Vielen dank erstmal für die ganzen tipps und ratschläge. Die ganzen algen sind verschwunden, das wasser ist jetzt eigentlich nur noch dreckig/milchig/trüb. Ich nehme an das es einfach nur feinste schmutzpartikel sind. Sicht in die tiefe gleich null.

Ich habe zufällig eine eine filteranlage von einem kollegen erstehen können die ich jetzt durchgehend laufen lasse. 

Evtl bringt mir am wochenende jemand etliche frei schwimmende pflanzen mit. 

Lg


----------



## Danielll (9. Sep. 2013)

*AW: Naturteich - Wie sauber halten bis es los geht?*

Huhu, ich habe noch eine Frage an euch.

Soll ich die Pumpe & Filter laufen lassen oder nicht? Ich frage deswegen weil ich nicht weis ob sich ganzen schmutz- und dreckpartikel setzen wenn das wasser ständig umgewälzt wird. (sichttiefe wie gesagt unter 2cm)

Lg


----------



## Auslogge 89 (9. Sep. 2013)

*AW: Naturteich - Wie sauber halten bis es los geht?*

Hallo 
Wenn der Filter fein genug ist, bleiben die Schwebeteilchen drin hängen, falls nicht, wird das Wasser weiterhin trüb bleiben.


----------



## Danielll (9. Sep. 2013)

*AW: Naturteich - Wie sauber halten bis es los geht?*

Es bleibt zwar viel drinne hängen... aber die kleinsten partikel nicht.
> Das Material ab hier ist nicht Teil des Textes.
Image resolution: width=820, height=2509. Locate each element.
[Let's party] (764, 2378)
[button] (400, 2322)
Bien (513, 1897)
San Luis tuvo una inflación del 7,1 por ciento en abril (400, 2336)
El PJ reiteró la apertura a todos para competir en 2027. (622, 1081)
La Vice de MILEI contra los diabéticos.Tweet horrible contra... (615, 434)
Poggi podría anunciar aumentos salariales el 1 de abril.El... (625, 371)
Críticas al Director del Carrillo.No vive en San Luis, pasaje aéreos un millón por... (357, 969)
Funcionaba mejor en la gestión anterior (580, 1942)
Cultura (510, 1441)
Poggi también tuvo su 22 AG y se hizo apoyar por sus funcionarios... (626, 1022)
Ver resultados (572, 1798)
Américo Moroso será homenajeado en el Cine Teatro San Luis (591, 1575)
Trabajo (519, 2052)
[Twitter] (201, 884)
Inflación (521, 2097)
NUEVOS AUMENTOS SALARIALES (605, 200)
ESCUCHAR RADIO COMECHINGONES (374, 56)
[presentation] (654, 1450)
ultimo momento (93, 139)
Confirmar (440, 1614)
Also ist es warscheinlich besser wenn ich ihn abschalte bis es sich gesetzt hat?


----------



## pema (9. Sep. 2013)

*AW: Naturteich - Wie sauber halten bis es los geht?*

Hallo Danielli,
möchtest du jetzt einen naturähnlichen Teich oder nicht
Wenn ja: werf ein paar Büschel __ Hornkraut, __ Wasserpest u.ä. rein und warte mit der Restbepflanzung, bis der Wasserstand im nächsten Jahr richtig ist. Trüb hin oder her...das gehört eben zu einem naturähnlichen Teich.
Willst du schon jetzt klares Wasser und hast dir schon einen Filter zugelegt, so hat das nichts mehr mit naturähnlich zu tun.
Natur braucht Zeit.
Wenn man die nicht hat, muss man mit Technik eingreifen.
Du schreibst etwas vom 'Umkippen' des Teiches und deiner Besorgnis deshalb.
Dein (bisheriges) Erdloch mit Wasser wird nicht 'umkippen'. Das ist so wie so eher ein seltenes Phänomen. Was deinen Teich eintrübt - davon gehe ich jetzt mal aus -, sind Bodenpartikel und Schwebealgen. Also ganz normale Entwicklungsstufen auf dem Weg zu einem naturähnlichen Teich.
Ich wünsche dir etwas mehr Geduld (ich weiß, fällt schwer) - und lass die Technik weg. Was hast du denn von einem Erdloch mit klaren Wasser...außer, dass du den Grund besser sehen kannst
petra


----------